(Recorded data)

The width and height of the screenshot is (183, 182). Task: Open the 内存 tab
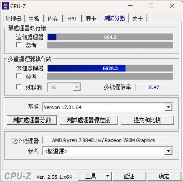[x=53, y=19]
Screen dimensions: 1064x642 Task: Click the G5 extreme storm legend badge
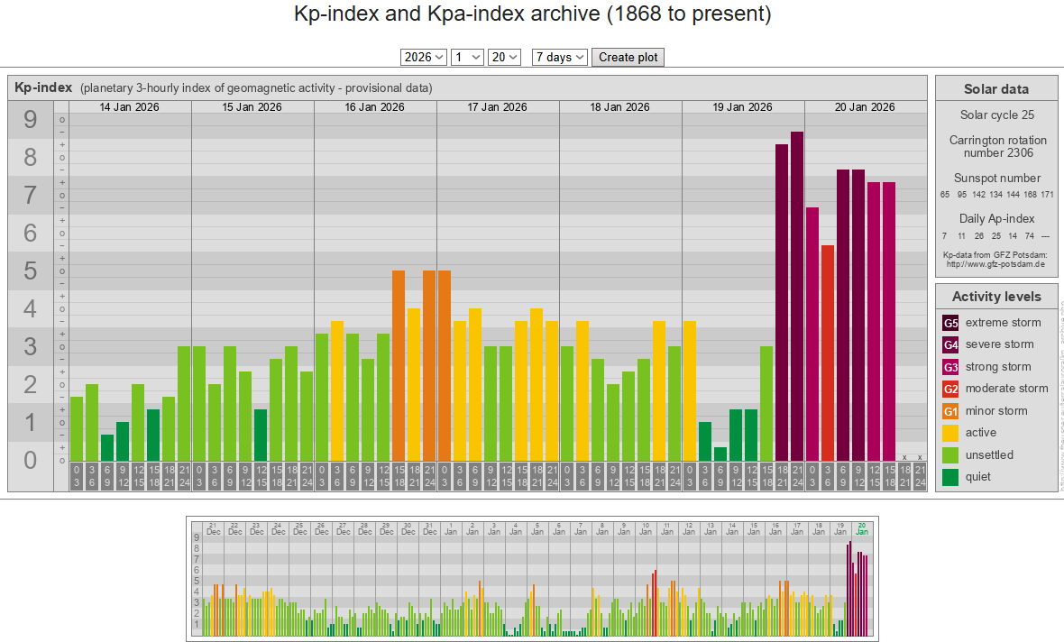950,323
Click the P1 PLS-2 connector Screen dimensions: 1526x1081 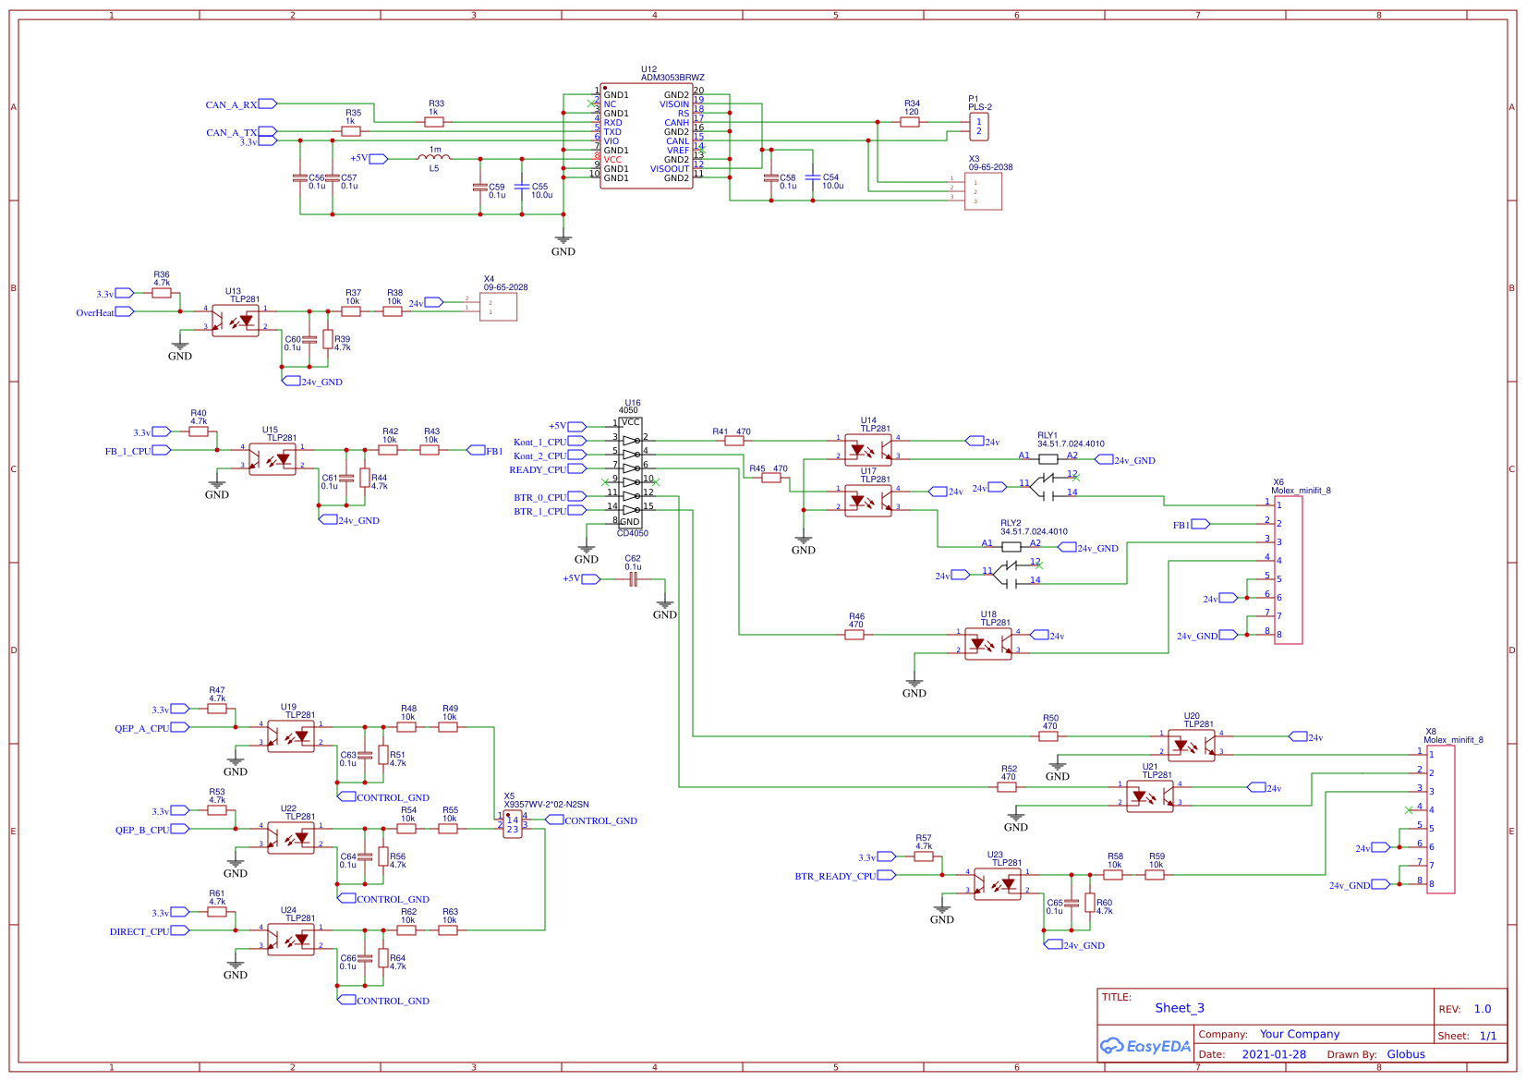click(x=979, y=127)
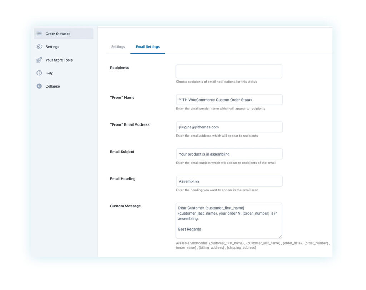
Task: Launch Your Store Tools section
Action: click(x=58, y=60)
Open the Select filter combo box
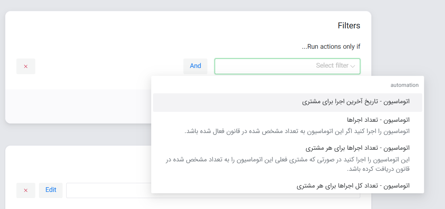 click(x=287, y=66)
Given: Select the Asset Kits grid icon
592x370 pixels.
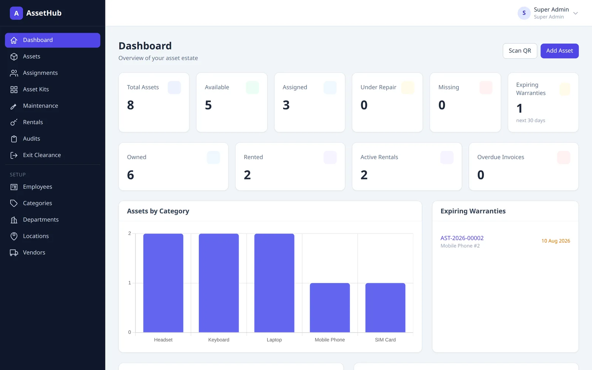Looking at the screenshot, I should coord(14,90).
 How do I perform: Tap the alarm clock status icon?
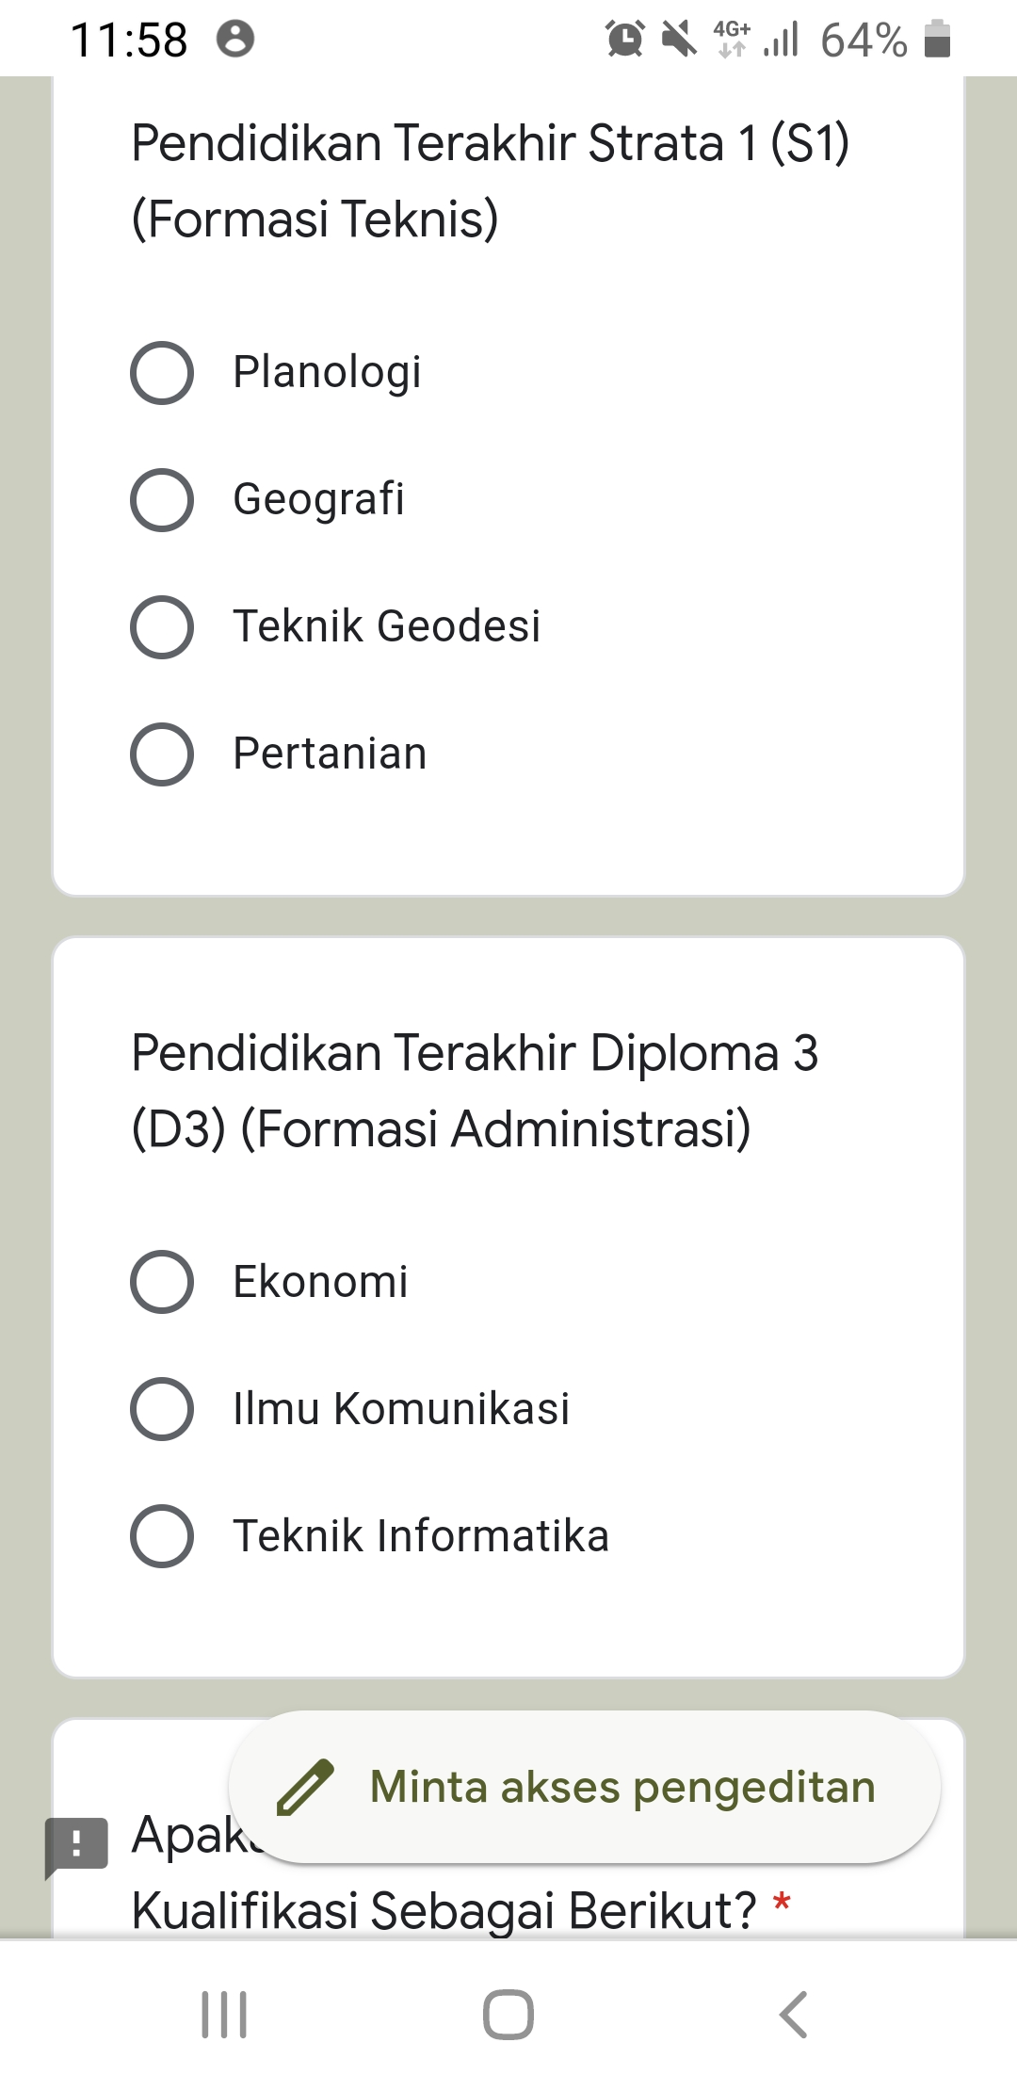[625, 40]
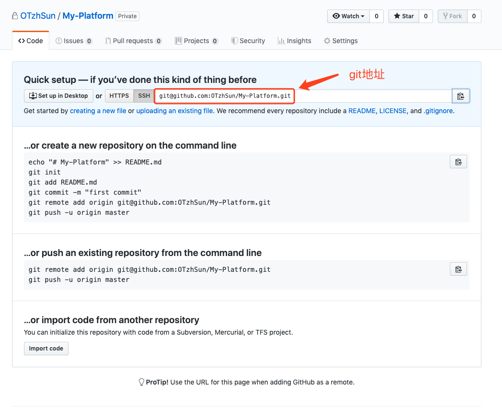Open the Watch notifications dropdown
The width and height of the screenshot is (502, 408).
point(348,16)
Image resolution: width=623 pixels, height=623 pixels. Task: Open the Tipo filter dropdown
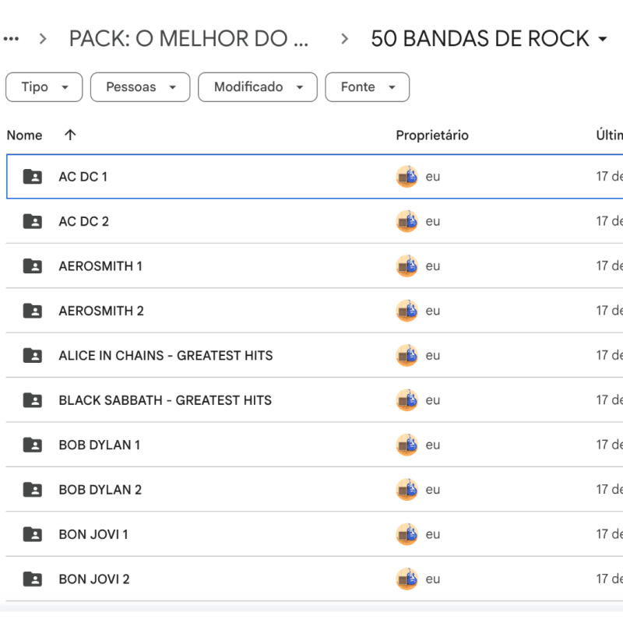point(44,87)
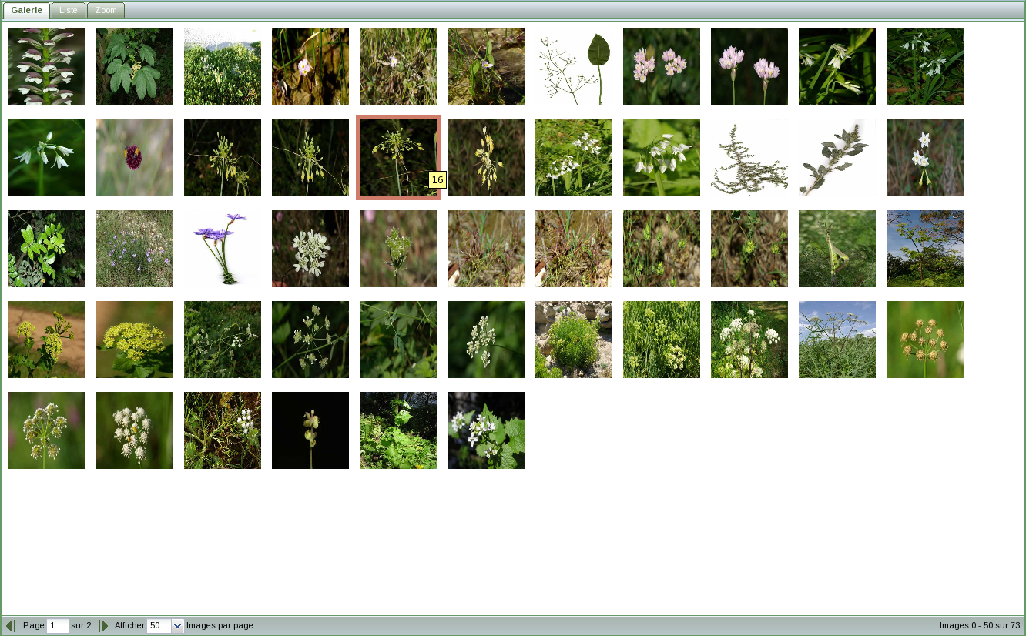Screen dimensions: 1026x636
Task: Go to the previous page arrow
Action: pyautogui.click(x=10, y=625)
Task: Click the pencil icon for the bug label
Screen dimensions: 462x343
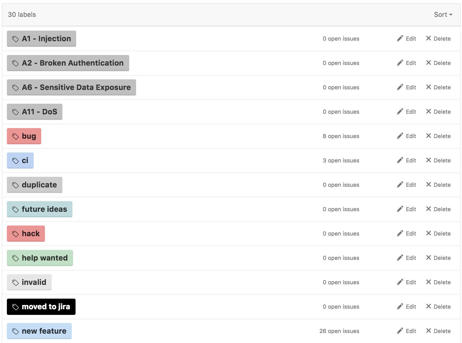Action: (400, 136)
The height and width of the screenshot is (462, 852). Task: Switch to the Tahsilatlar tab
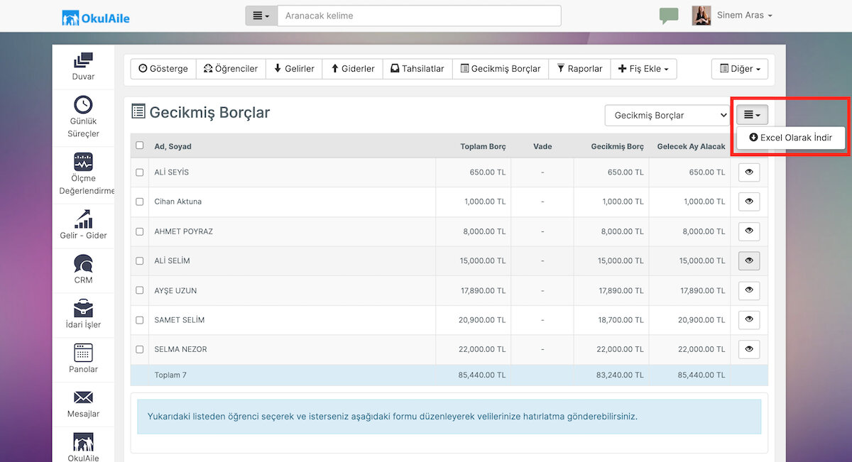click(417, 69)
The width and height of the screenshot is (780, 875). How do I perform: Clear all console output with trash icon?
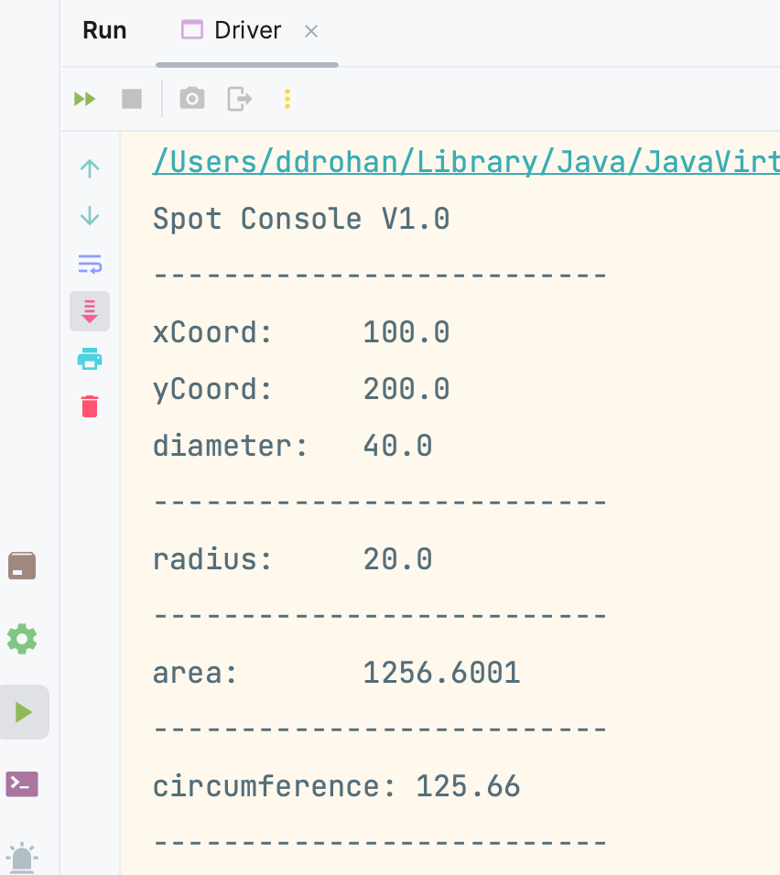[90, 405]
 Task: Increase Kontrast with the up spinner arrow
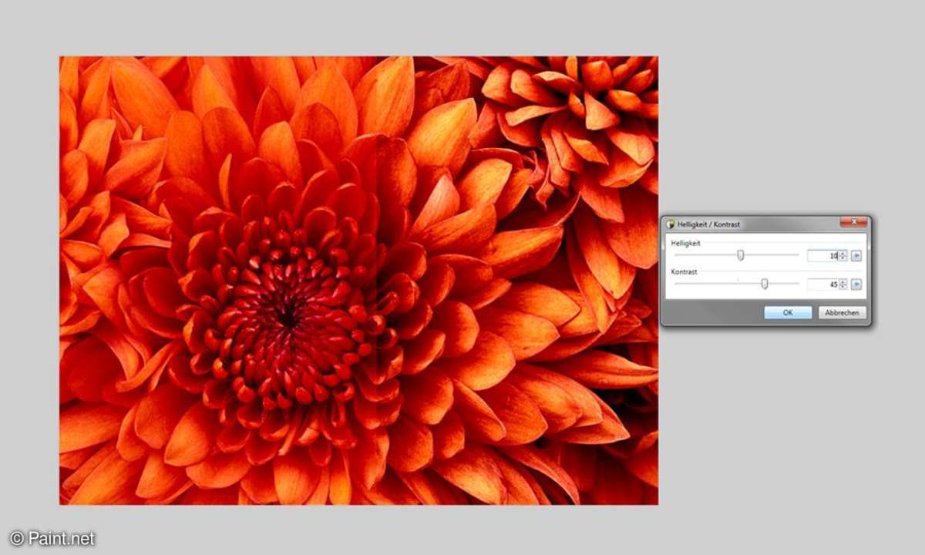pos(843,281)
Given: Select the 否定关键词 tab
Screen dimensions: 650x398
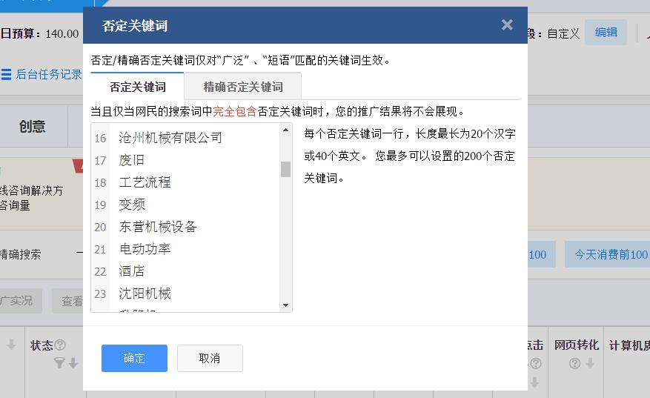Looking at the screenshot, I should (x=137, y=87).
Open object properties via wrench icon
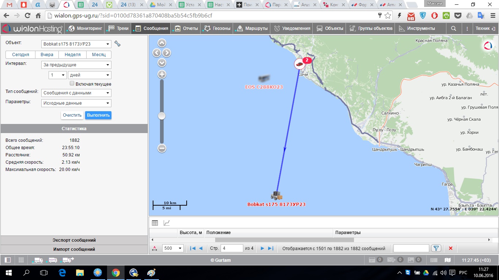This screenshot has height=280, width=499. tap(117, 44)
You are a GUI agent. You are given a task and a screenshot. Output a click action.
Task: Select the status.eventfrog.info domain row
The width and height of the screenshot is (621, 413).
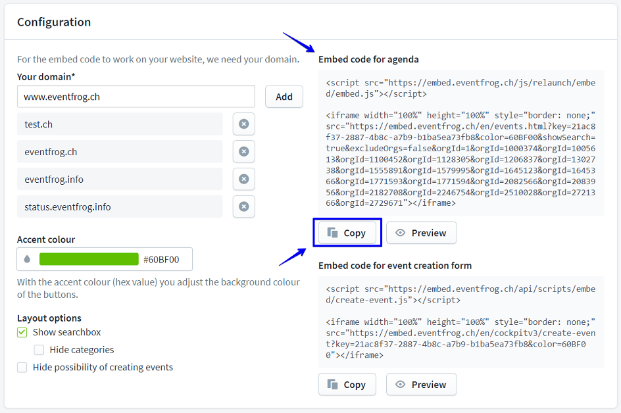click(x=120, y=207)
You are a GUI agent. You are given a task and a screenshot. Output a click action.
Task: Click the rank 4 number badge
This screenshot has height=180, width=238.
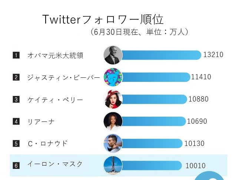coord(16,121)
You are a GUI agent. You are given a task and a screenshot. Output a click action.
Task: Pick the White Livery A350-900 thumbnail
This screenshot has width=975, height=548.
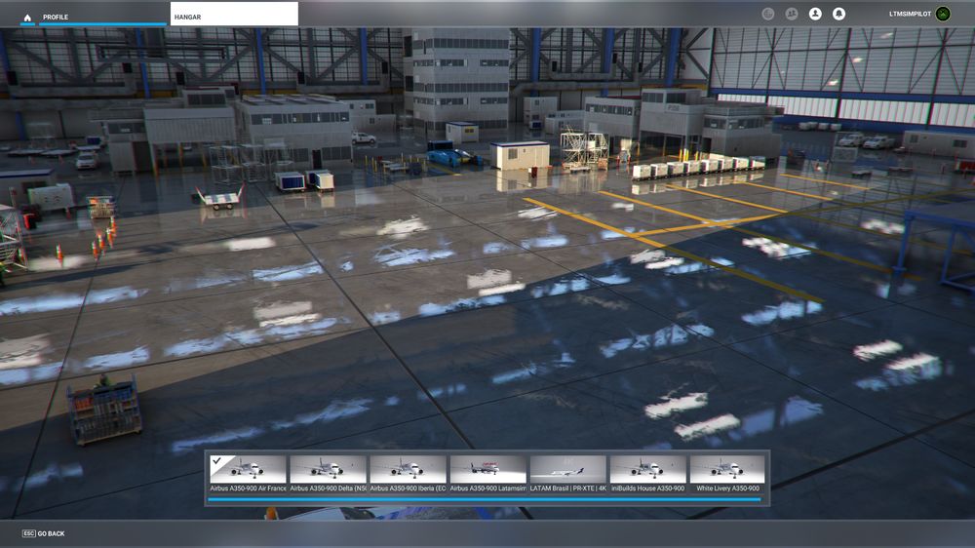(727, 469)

What the task requires: Copy word for word the lines above, starting at the line containing "592x370 pixels." and ending at the line containing "Task: Click the pencil icon for the bug label", inclusive, with no pictures.

Output of the task:
592x370 pixels.
Looking at the screenshot, I should coord(14,90).
 How do I perform: Tap the alarm clock status icon?
[625, 40]
Open the Watch notifications dropdown
The width and height of the screenshot is (502, 408).
point(348,16)
Image resolution: width=623 pixels, height=623 pixels. Task: Open the Tipo filter dropdown
point(44,87)
Screen dimensions: 1026x636
Task: Go to the previous page arrow
Action: pyautogui.click(x=10, y=625)
Task: Click the pencil icon for the bug label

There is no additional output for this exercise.